Bell’s free, public talk on “Why I Would Have Dissented to Brown vs. Board of Education” will begin at 11 a.m. in Bigelow Hall, Miller Information Technology Center.
The College of Arts and Sciences and the Louisville discussion group NETWORK (New Energy To Work Out Racial Kinks) are sponsoring Bell?s visit to the Belknap Campus.
He also will speak at a NETWORK lunch at 12:30 p.m. at the University Club. His topic there is “Faces at the Bottom of the Well,” also the partial title of one of his books. Reservations are required for the $15 lunch by Feb. 19; call 0578 or e-mail mfbrow03@louisville.edu
Bell, a visiting professor at New York University School of Law, has worked to advance the academic study of race as a legal issue.
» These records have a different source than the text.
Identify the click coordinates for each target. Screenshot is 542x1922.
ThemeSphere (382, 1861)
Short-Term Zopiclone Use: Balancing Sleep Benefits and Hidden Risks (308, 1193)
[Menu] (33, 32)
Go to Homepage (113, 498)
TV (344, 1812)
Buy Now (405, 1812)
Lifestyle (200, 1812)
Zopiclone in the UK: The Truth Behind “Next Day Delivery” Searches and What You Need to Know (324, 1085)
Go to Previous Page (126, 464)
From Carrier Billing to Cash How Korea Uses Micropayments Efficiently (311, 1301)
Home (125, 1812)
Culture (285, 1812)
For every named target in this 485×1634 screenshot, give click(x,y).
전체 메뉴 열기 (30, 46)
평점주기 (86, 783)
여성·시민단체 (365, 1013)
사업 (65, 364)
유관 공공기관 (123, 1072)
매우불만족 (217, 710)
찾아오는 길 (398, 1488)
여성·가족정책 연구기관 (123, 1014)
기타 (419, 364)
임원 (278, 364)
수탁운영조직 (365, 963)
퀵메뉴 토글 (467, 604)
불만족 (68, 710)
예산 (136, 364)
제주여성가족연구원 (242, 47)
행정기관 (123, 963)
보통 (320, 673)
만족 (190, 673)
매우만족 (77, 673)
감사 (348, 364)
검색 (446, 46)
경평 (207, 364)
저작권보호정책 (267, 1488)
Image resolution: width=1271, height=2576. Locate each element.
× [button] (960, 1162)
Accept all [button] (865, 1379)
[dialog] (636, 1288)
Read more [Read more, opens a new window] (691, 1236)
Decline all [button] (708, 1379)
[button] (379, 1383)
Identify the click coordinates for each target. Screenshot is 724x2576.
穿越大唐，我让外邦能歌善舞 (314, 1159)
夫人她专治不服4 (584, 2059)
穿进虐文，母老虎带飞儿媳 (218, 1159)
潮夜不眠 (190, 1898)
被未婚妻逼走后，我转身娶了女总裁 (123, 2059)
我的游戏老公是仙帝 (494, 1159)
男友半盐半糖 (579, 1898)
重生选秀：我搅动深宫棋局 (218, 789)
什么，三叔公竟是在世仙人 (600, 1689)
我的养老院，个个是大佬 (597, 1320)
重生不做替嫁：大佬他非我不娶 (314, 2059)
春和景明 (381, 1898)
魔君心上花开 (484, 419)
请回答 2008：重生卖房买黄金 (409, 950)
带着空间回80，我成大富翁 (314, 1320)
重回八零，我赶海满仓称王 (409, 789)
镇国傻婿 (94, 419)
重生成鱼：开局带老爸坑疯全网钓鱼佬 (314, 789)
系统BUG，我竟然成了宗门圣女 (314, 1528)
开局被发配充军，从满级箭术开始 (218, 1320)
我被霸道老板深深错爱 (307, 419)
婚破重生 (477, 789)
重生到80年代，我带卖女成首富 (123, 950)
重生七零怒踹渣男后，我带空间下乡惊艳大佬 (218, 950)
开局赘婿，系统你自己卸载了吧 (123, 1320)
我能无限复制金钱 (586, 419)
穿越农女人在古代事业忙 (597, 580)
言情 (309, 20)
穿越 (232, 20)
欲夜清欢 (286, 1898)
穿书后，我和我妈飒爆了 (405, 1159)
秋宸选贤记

His books include “Race, Racism and American Law,” “Faces at the Bottom of the Well: The Permanence of Racism,” “Constitutional Conflicts,” “And We Are Not Saved: The Elusive Quest for Racial Justice” and “Confronting Authority: Reflections of an Ardent Protester.”
He formerly was a Harvard Law school professor and Oregon Law School dean; he left both posts in protest of hiring decisions related to diversity issues. He also has served as executive director of the Western Center on Law and Poverty at the University of Southern California Law School and as counsel for the NAACP Legal Defense Fund.